■ **EXERCISE OBJECTIVE**
Set down exactly the lines in the records below that run from the line with "Demo Joomla Tags (73, 1429)" to the line with "Experiments (97, 1273)", inclusive, and nothing more.

________________________________________

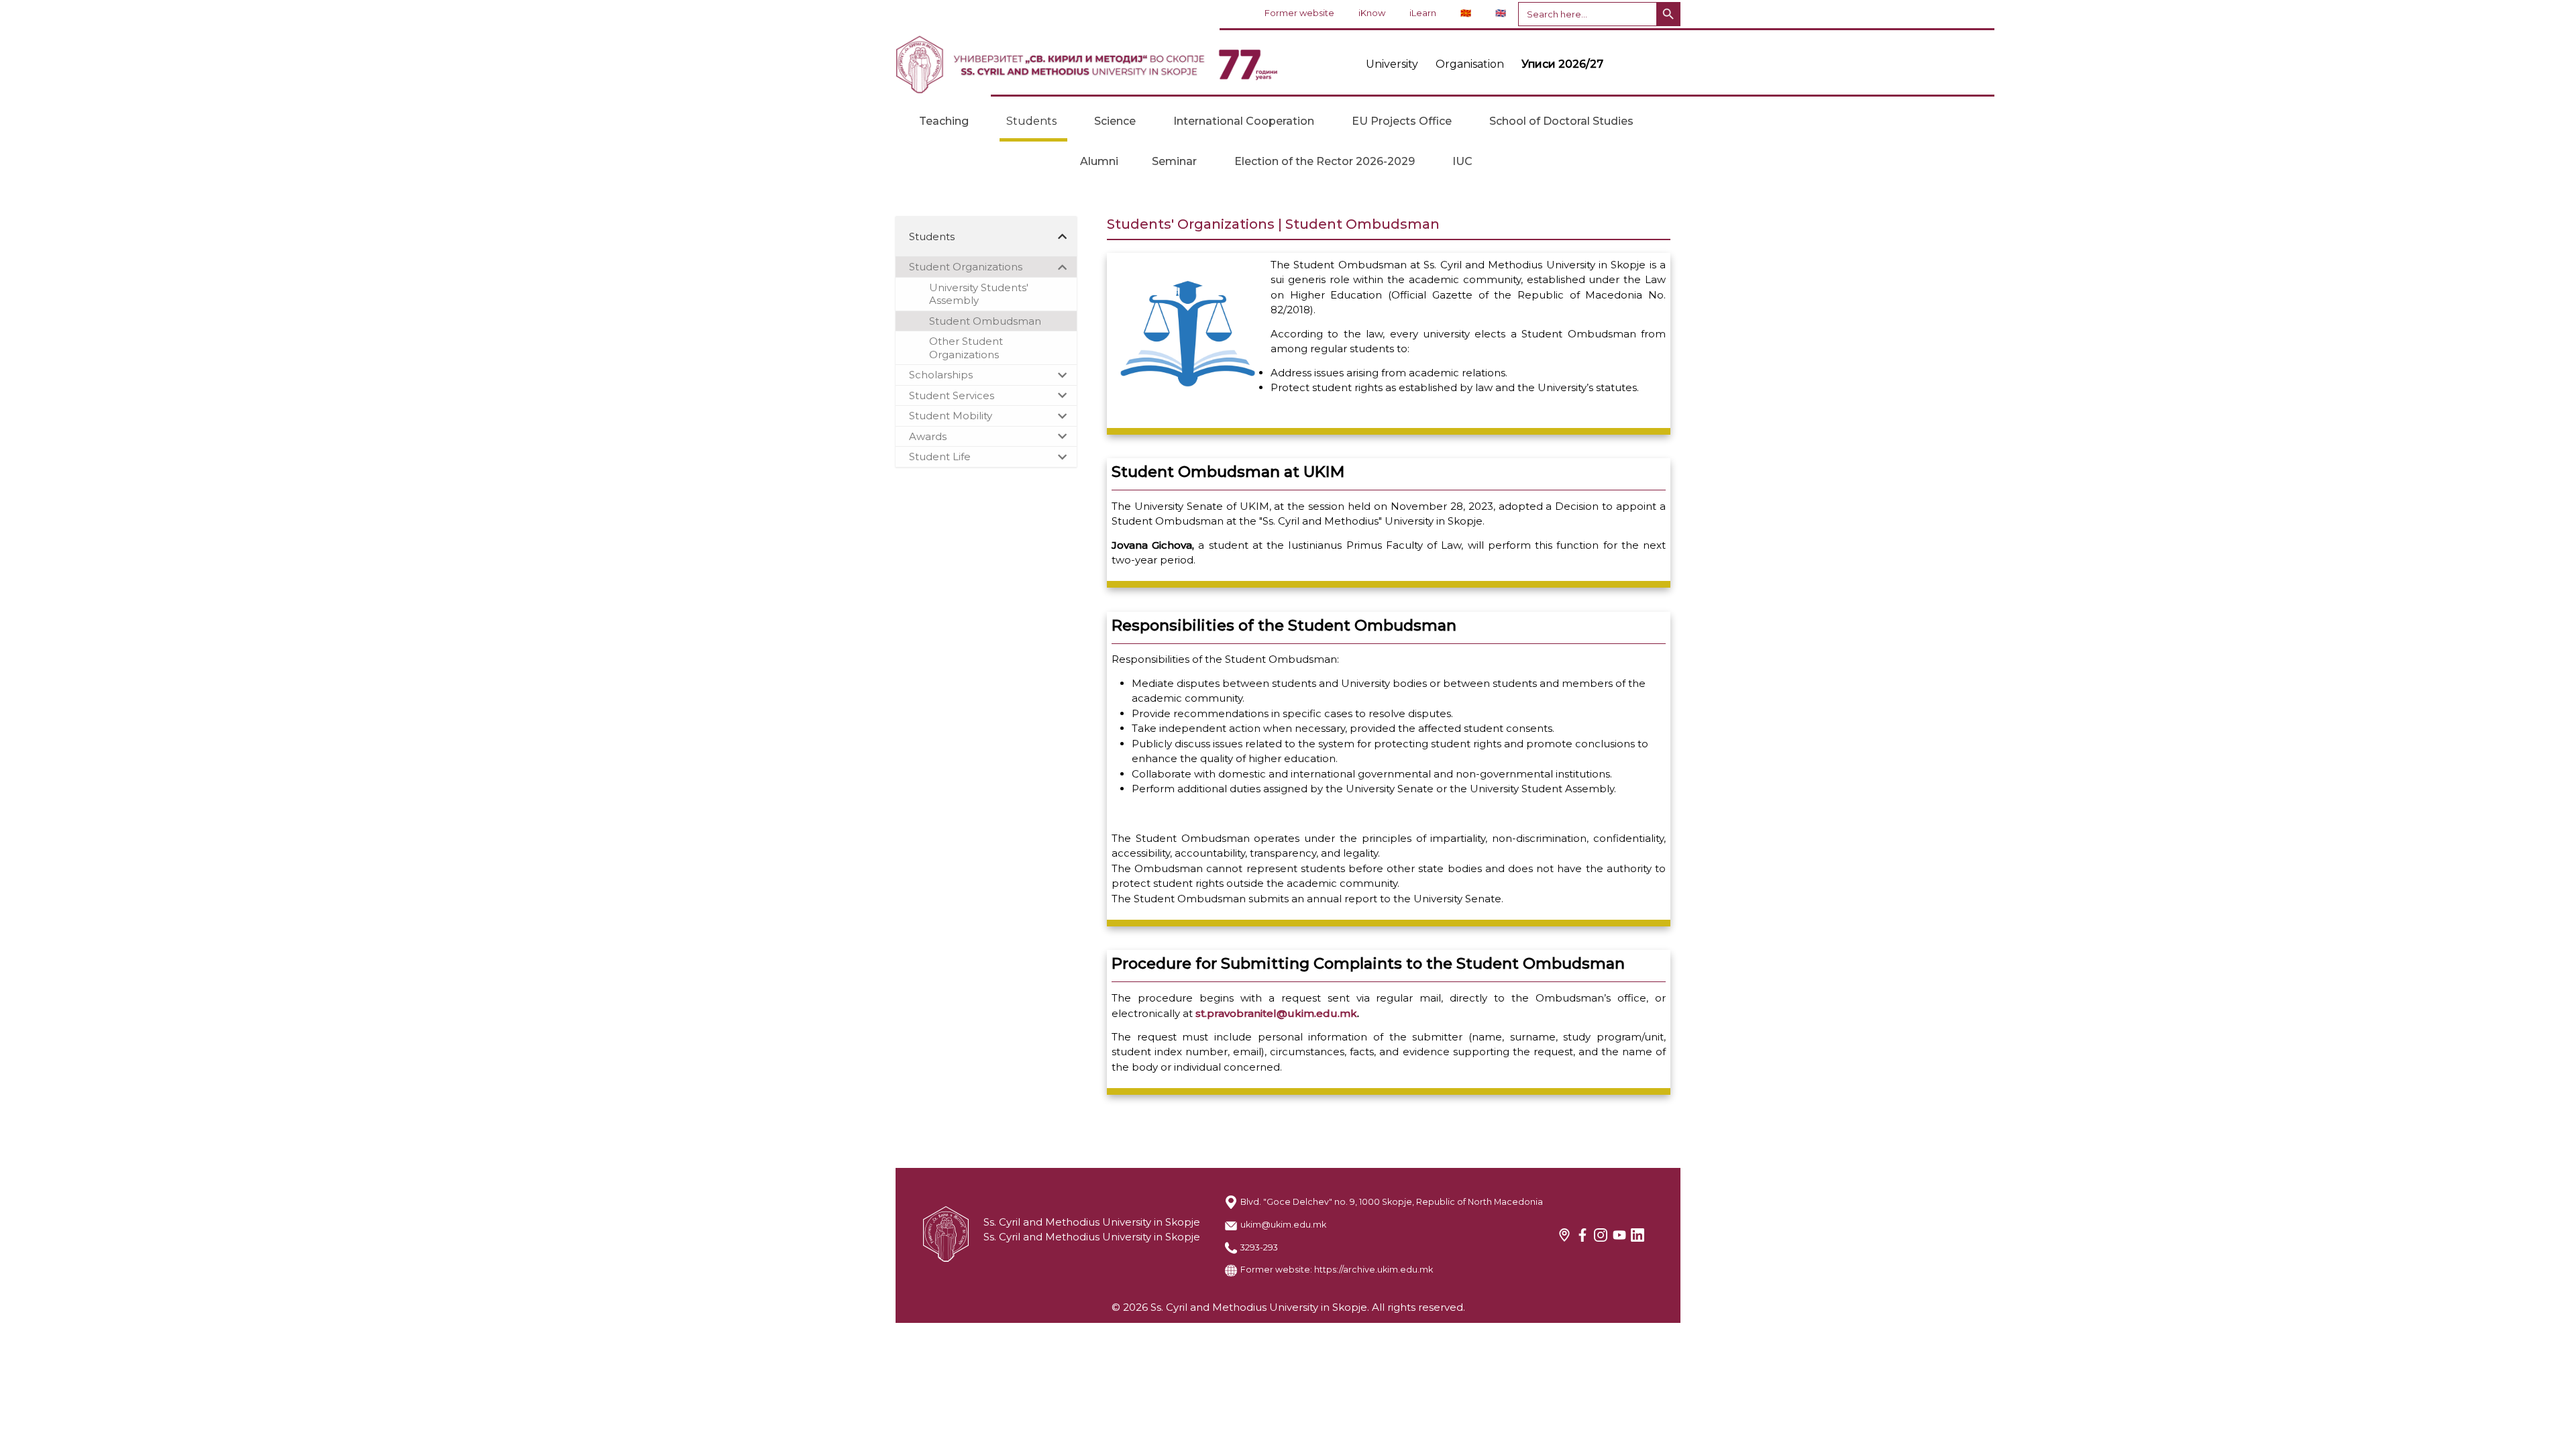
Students (1031, 121)
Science (1115, 121)
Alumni (1099, 161)
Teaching (944, 121)
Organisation (1470, 64)
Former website (1299, 12)
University (1392, 64)
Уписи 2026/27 (1562, 64)
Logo (1087, 64)
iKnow (1371, 12)
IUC (1462, 161)
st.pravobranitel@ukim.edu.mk (1276, 1013)
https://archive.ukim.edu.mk (1373, 1270)
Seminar (1174, 161)
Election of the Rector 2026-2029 (1324, 161)
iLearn (1422, 12)
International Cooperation (1243, 121)
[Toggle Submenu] (1062, 237)
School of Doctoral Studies (1561, 121)
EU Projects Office (1402, 121)
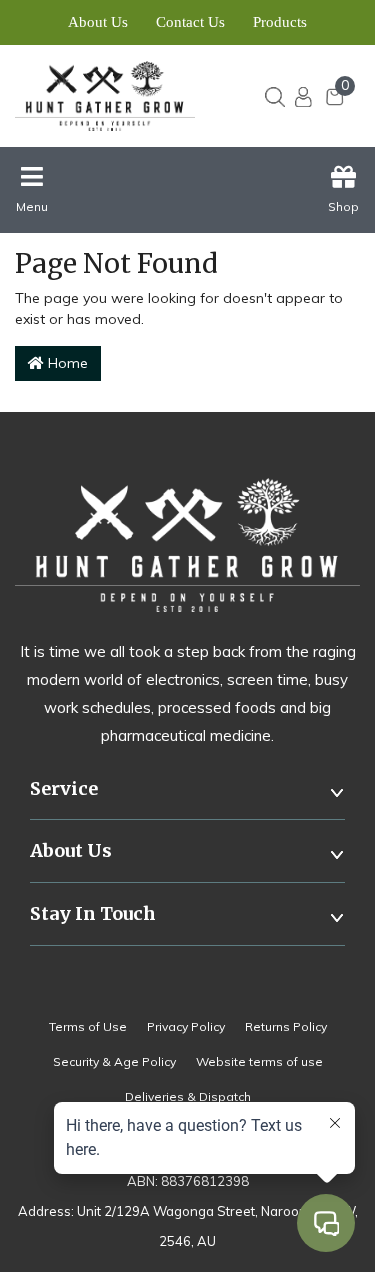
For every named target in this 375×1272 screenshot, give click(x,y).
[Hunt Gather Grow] (112, 96)
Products (280, 22)
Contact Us (190, 22)
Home (66, 363)
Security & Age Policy (114, 1061)
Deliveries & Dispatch (188, 1096)
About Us (98, 22)
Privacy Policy (186, 1026)
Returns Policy (286, 1026)
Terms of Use (88, 1026)
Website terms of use (259, 1061)
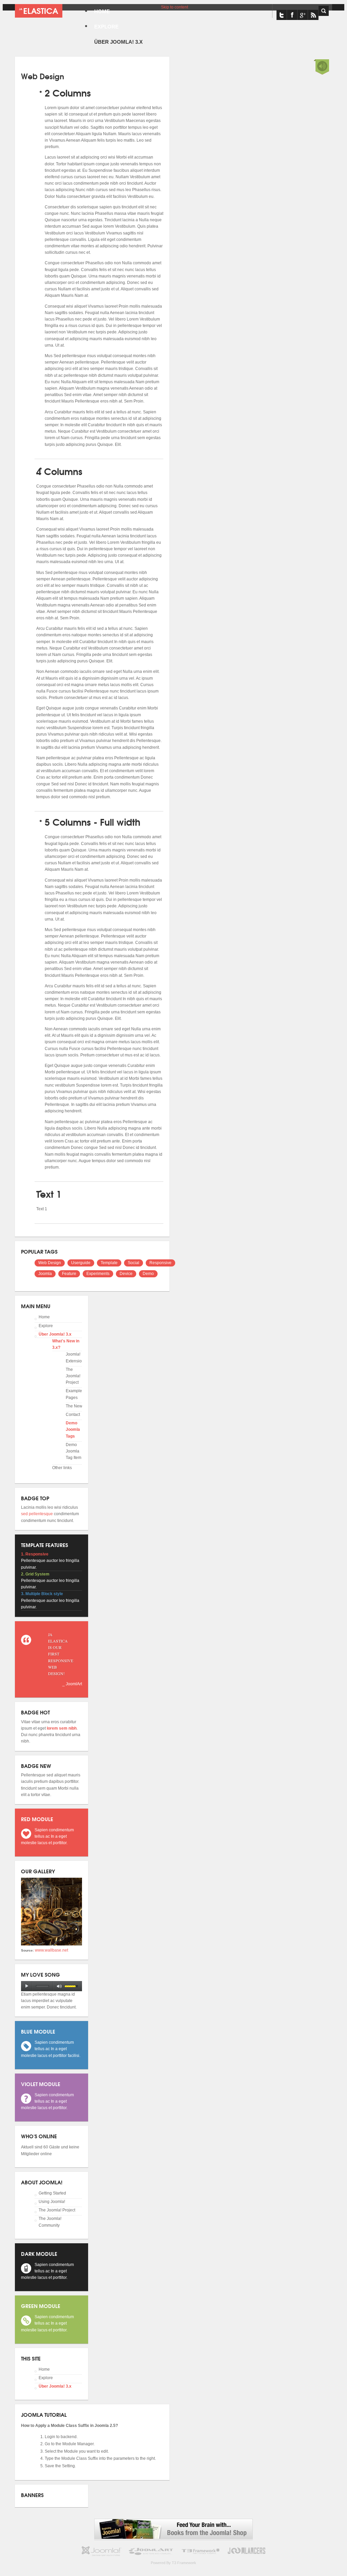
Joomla (45, 1273)
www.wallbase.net (51, 1950)
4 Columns (59, 471)
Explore (46, 1325)
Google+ (303, 15)
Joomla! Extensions (76, 1357)
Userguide (80, 1262)
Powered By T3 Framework (173, 2563)
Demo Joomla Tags (73, 1429)
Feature (69, 1273)
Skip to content (174, 7)
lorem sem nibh (62, 1728)
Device (126, 1273)
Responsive (160, 1262)
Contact (73, 1414)
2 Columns (68, 92)
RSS (313, 15)
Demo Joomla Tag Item (73, 1451)
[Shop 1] (173, 2538)
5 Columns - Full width (92, 821)
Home (44, 1317)
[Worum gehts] (38, 11)
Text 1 (48, 1193)
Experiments (97, 1273)
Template (109, 1262)
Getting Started (52, 2193)
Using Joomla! (52, 2201)
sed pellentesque (37, 1513)
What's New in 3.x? (65, 1344)
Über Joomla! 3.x (55, 1334)
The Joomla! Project (73, 1376)
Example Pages (74, 1394)
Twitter (282, 15)
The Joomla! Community (50, 2221)
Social (133, 1262)
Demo (148, 1273)
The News (75, 1406)
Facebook (292, 15)
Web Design (49, 1262)
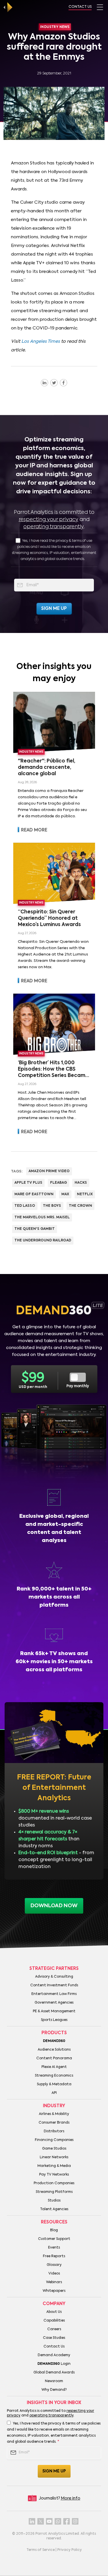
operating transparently (53, 526)
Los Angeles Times (40, 341)
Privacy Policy (69, 2550)
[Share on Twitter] (54, 382)
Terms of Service (40, 2550)
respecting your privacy (48, 519)
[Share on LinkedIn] (44, 382)
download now (54, 1905)
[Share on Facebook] (63, 382)
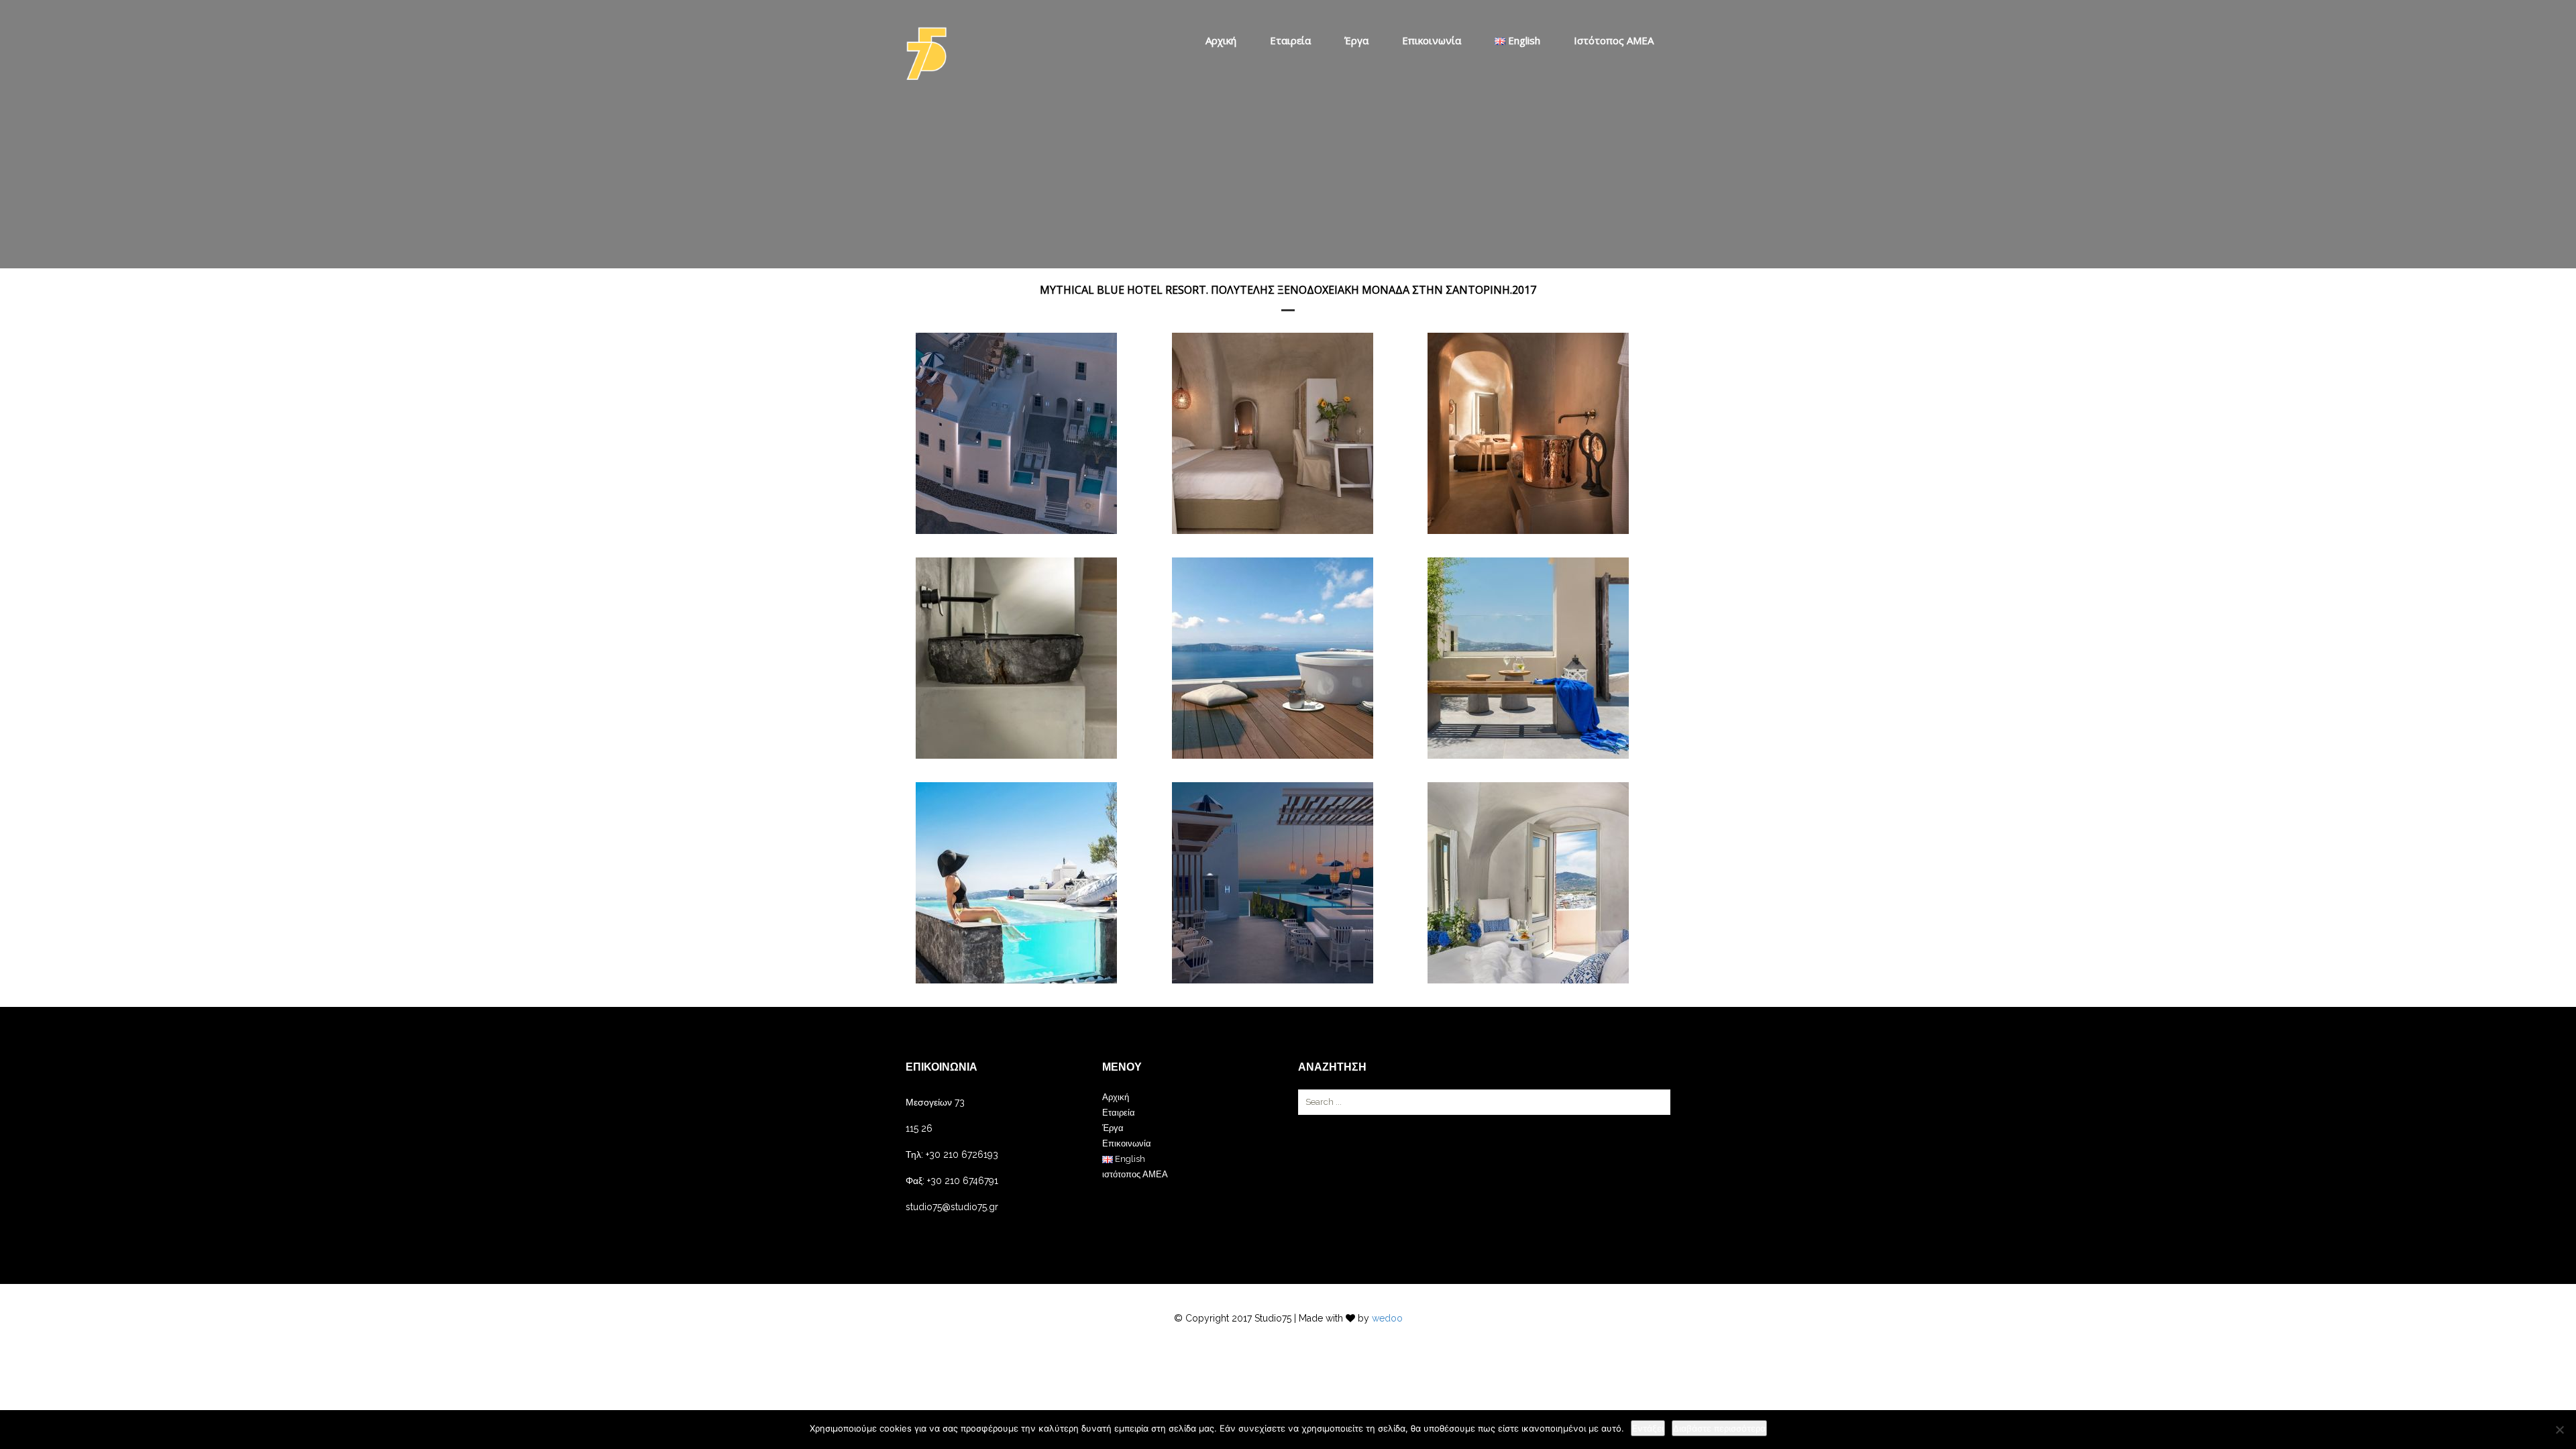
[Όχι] (2559, 1429)
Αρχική (1220, 40)
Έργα (1356, 40)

________________________________________

■ **RESULT**
Demo Joomla Tags (73, 1429)
Feature (69, 1273)
Skip to content (174, 7)
lorem sem nibh (62, 1728)
Device (126, 1273)
Responsive (160, 1262)
Contact (73, 1414)
2 Columns (68, 92)
RSS (313, 15)
Demo Joomla Tag Item (73, 1451)
[Shop 1] (173, 2538)
5 Columns - Full width (92, 821)
Home (44, 1317)
[Worum gehts] (38, 11)
Text 1 (48, 1193)
Experiments (97, 1273)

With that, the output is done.